» Work to be completed:
Return exactly the lines of the records below, starting at the line that contains "Viewport: 466px width, 414px height." and ending at the line that contains "Click the Graphics Card icon", with both of those lines kept.

» Available records:
====

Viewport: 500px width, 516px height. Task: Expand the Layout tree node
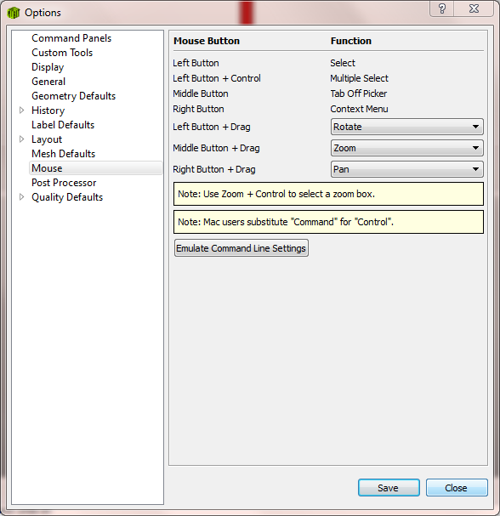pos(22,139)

====

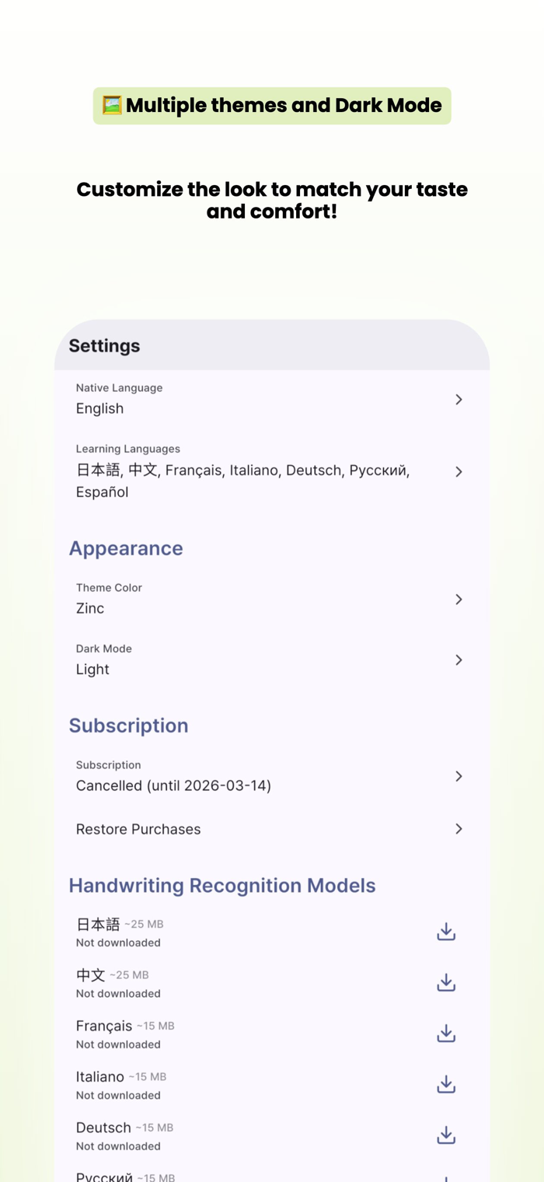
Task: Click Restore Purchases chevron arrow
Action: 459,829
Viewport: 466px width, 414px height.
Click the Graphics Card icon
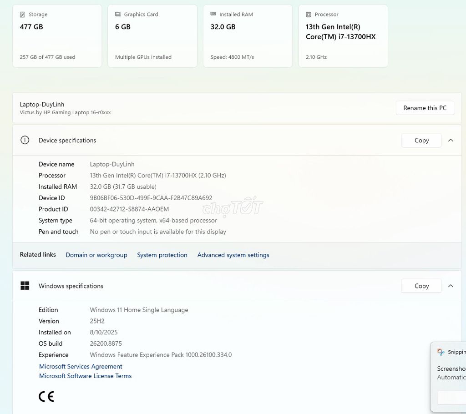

====

» Response area:
Viewport: 466px width, 414px height.
Click the Graphics Card icon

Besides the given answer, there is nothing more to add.